**TASK ITEM**
Range to copy from the entries below: the line containing "You are a GUI" through the line containing "Task: Click the 批量添加员工 button", inclusive. Retype only those lines, exactly, without any images.

**SOURCE INFORMATION**
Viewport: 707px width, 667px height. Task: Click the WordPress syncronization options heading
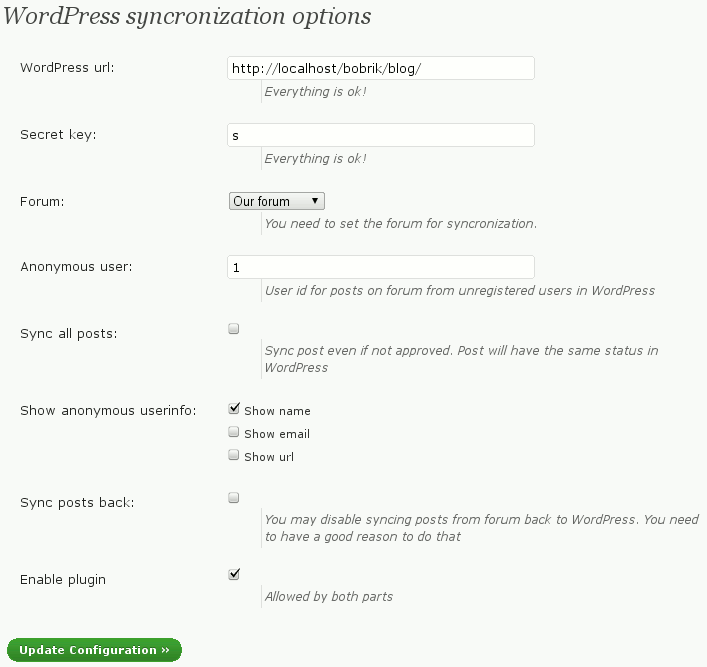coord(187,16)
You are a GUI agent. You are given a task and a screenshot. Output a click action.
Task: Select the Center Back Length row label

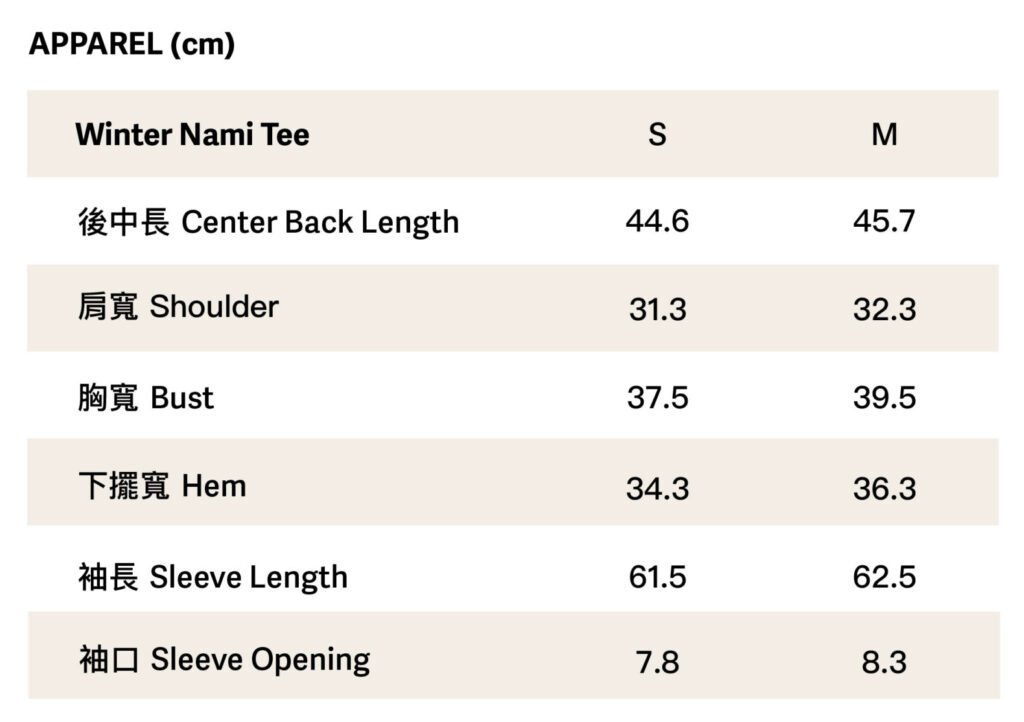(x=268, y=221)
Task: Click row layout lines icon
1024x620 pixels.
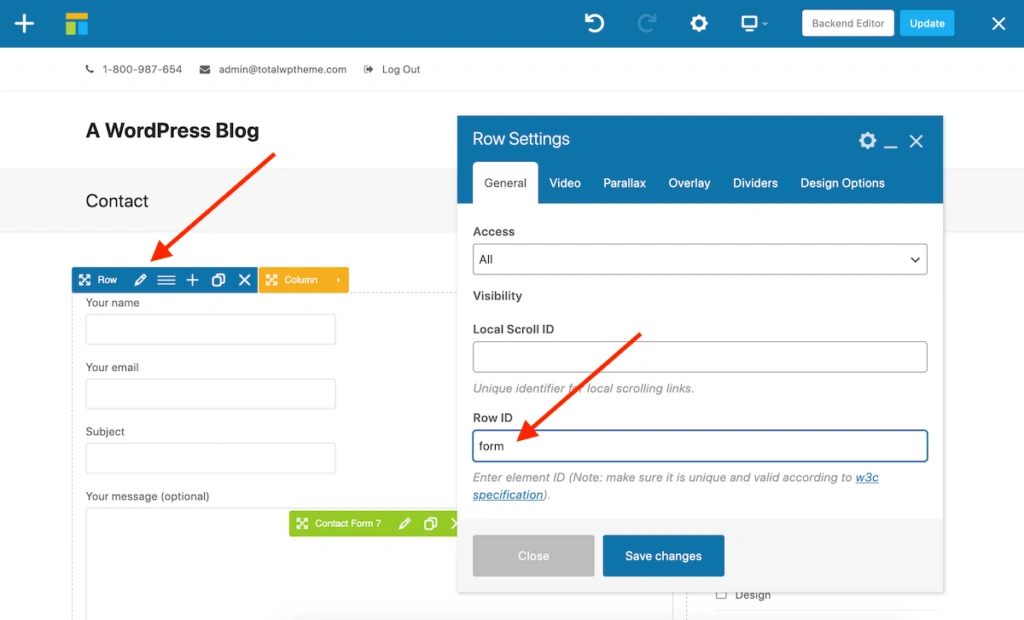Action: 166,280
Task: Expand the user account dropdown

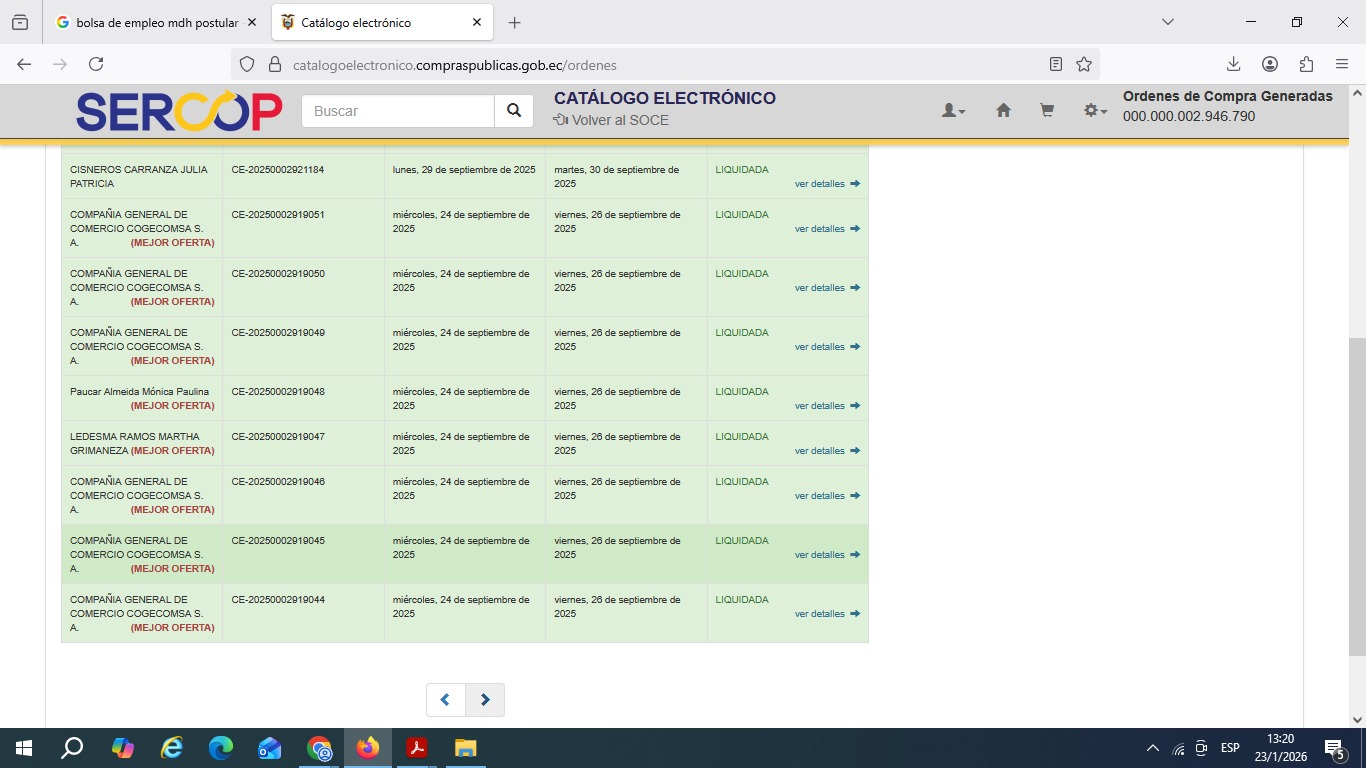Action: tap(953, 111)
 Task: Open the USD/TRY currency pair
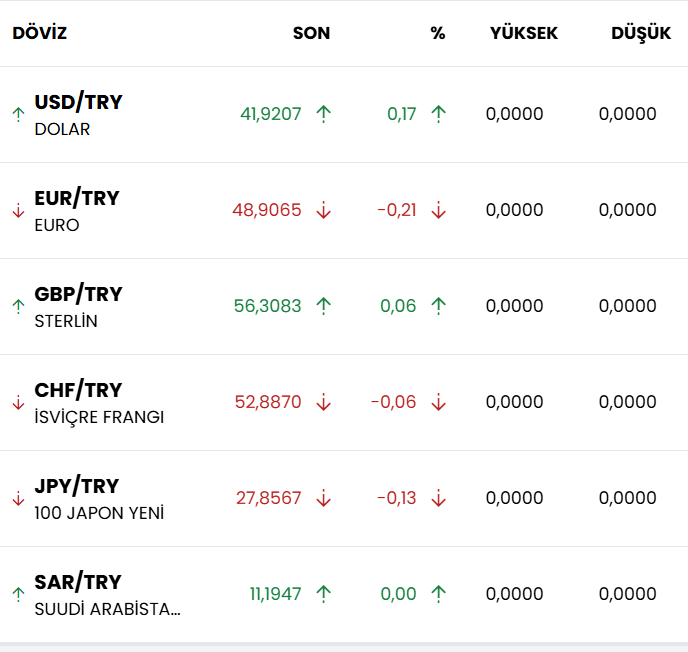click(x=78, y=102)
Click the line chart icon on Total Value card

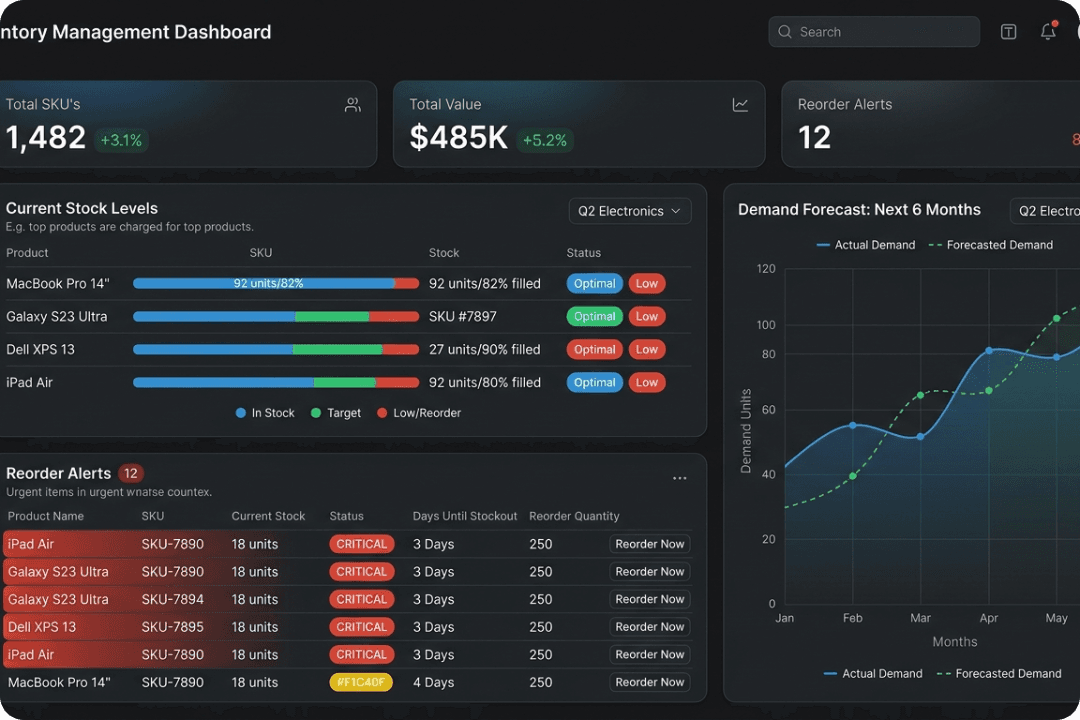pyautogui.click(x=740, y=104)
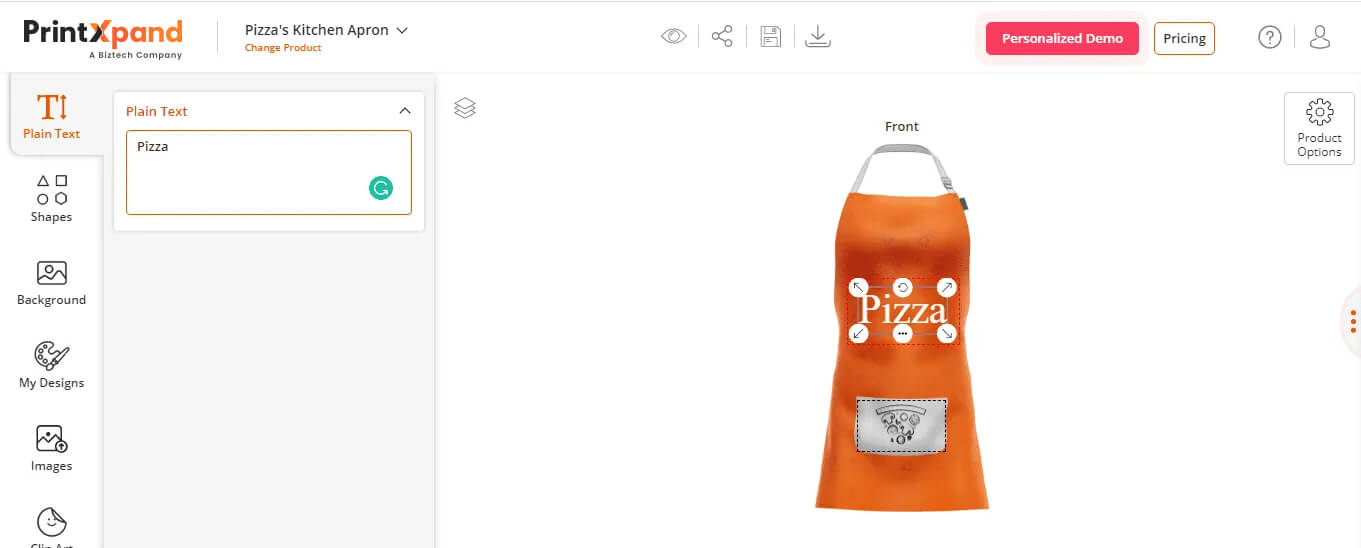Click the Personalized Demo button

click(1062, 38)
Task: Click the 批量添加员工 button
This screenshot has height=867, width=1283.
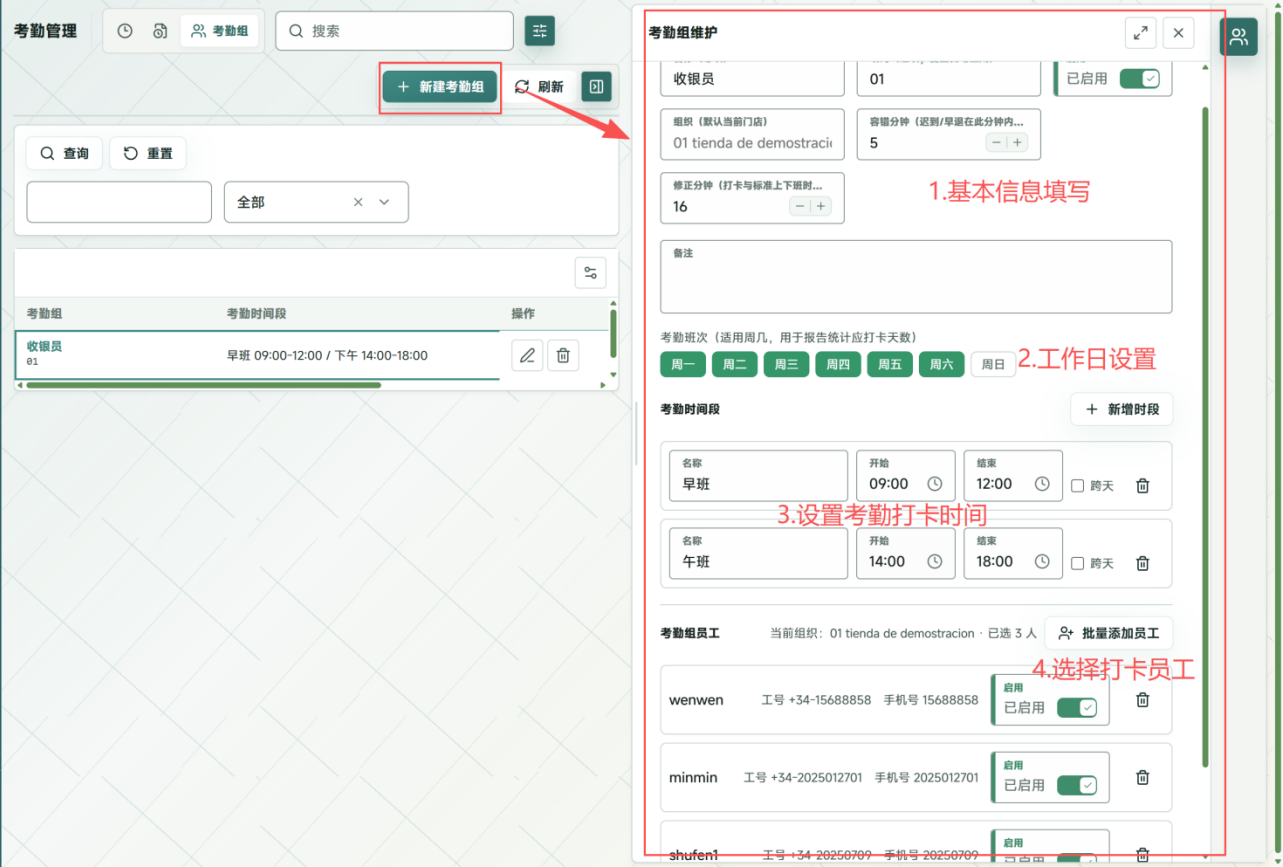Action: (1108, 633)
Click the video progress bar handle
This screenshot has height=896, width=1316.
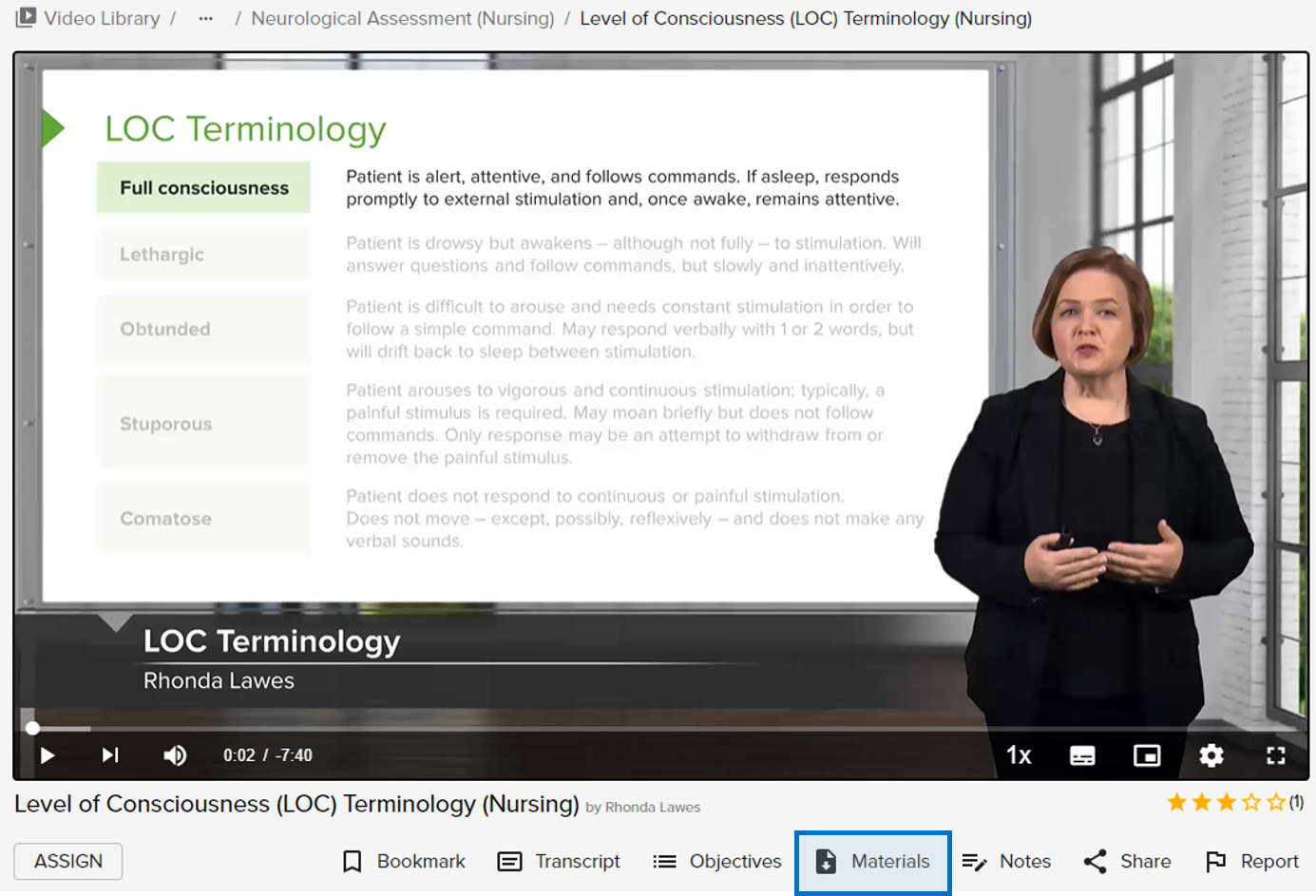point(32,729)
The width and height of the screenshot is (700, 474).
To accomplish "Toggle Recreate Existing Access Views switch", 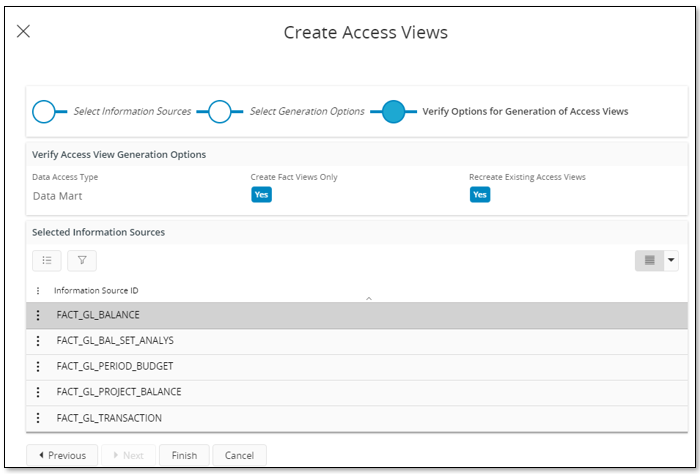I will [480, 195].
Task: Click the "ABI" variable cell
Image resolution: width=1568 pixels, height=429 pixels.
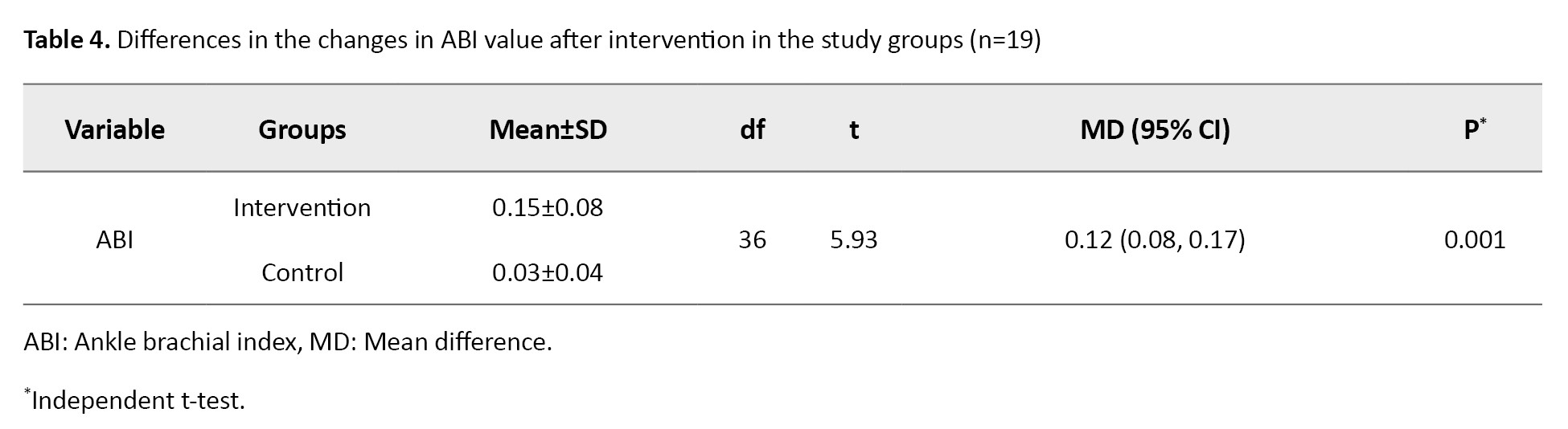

**TASK RESPONSE**
You are a GUI agent. You are given a task and a screenshot. Output a click action.
Task: Select the Center Back Length row label

(x=268, y=221)
Task: Click row layout lines icon
1024x620 pixels.
Action: 166,280
Task: Expand the user account dropdown

Action: tap(953, 111)
 Task: Open the USD/TRY currency pair
click(x=78, y=102)
Click the line chart icon on Total Value card

pyautogui.click(x=740, y=104)
Click the Personalized Demo button

click(1062, 38)
Task: Click the 批量添加员工 button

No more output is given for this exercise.